Por Pablo Fante. Publicado en Revista Nigredo, vol. 1, París, 2003.
"¿Ha de desaparecer acaso
nuestra muerte en la tierra?"
1. Conejo, 1402 / 6-Pedernal, 1472. En la corte sabia de Texcoco trenzaban florido canto: con cacao de ebriedad, esmeralda, tabaco y plumajes. Nezahualcóyotl cantó, palabra e imagen, desde la Casa de Pintura glífica. Sometía los versos a sus pares movilizando códigos nahuas de composición, el difrasismo canto y flor: arte: poesía. Esta tradición, claro, es una secreta laguna. No nos llega su música, aunque flote el ritmo. Pero todo ondula hacia la muerte, a la creencia universal.
Pues he aquí lo que nos aterra. Los cantos queman. Con amargura tal que el lector evita la lectura detenida o la vuelve exótica. Incluso la exhuberancia desespera; a más gozo que dan jade y plumaje, más se sufre de pobreza. Y por ello las flores son y no son: aroma real o espejos espirituales. Son aromas del auge a lo divino.
El hombre es ave policroma, guacamaya de placer. Y como tal se hiza en el canto y lo besa, al Dador de Vida. Nezahualcóyotl heredó de los toltecas a un creador de partición andrógina, Ometéotl. Desde el origen dual, el espíritu se animaliza y vuela, mientras el cuerpo sueña.

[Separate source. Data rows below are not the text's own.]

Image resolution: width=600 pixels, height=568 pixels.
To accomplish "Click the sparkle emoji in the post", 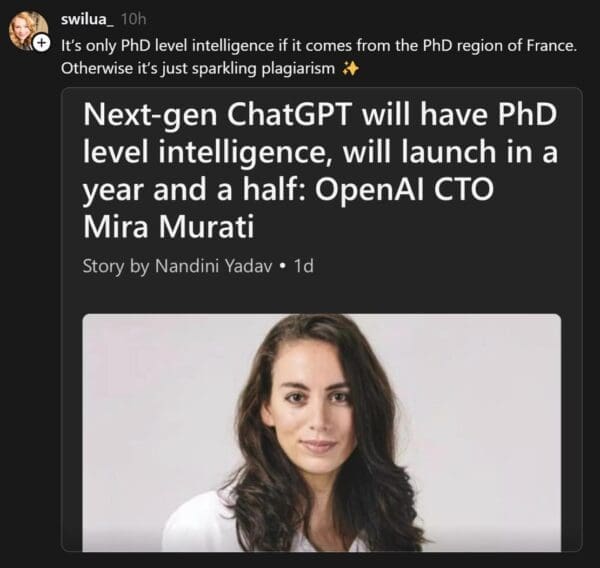I will click(350, 69).
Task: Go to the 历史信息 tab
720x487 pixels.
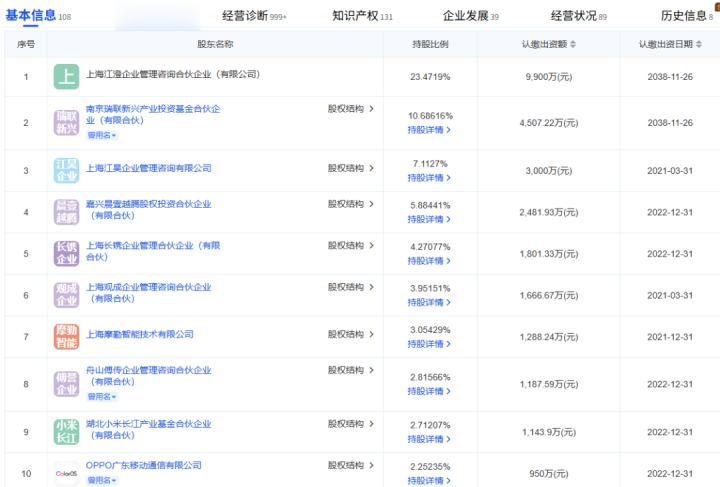Action: pos(688,16)
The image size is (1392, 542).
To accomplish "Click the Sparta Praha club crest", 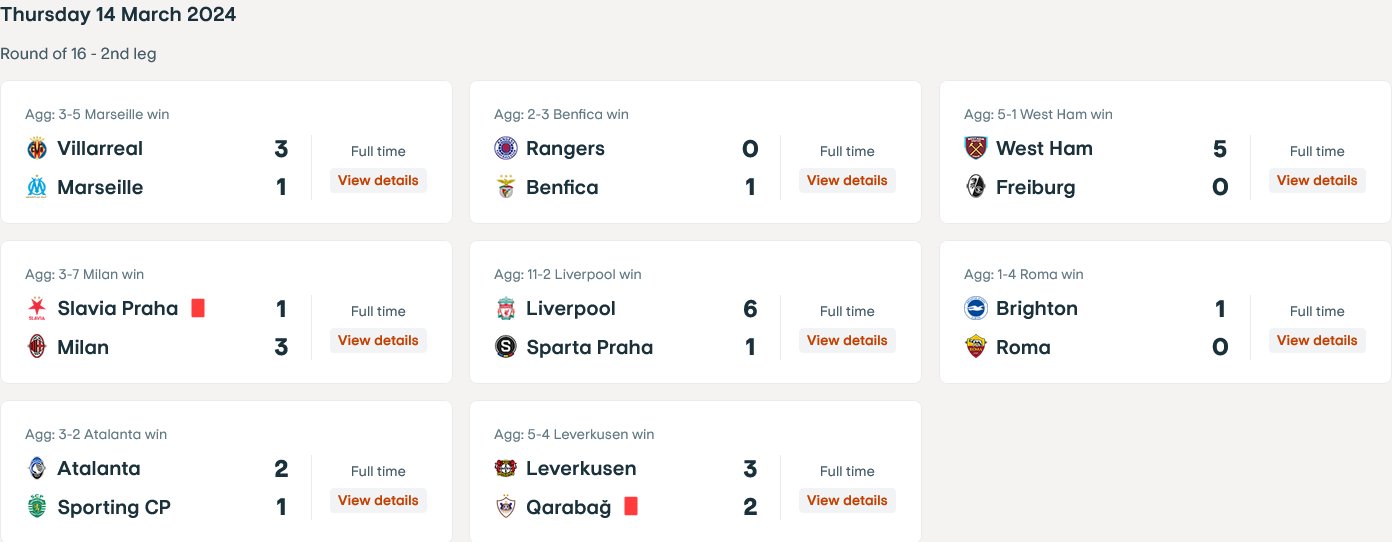I will pos(506,347).
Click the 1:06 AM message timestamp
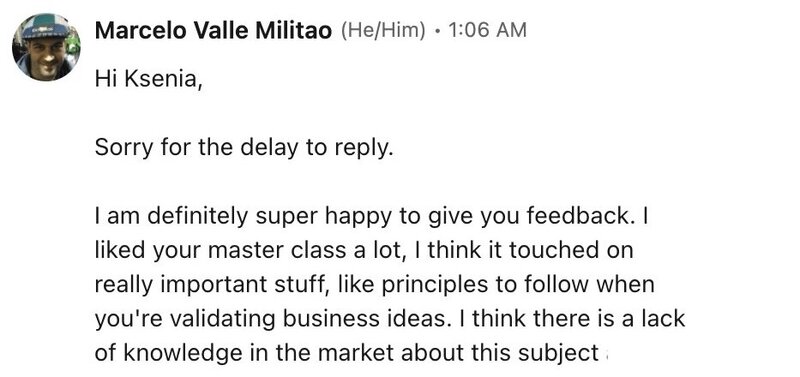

La estadía terrenal, entonces, inestabiliza con su extremo gozo. Jardín donde a los sentidos nubla lo finito sentido. Pues si lo sacro en Nezahuahualcóyotl roza la nada, allí nace, justamente, el núcleo del canto: angustiado pero fértil. La elevación danzando, única, debía salvar al compositor del vacío que enunciaba.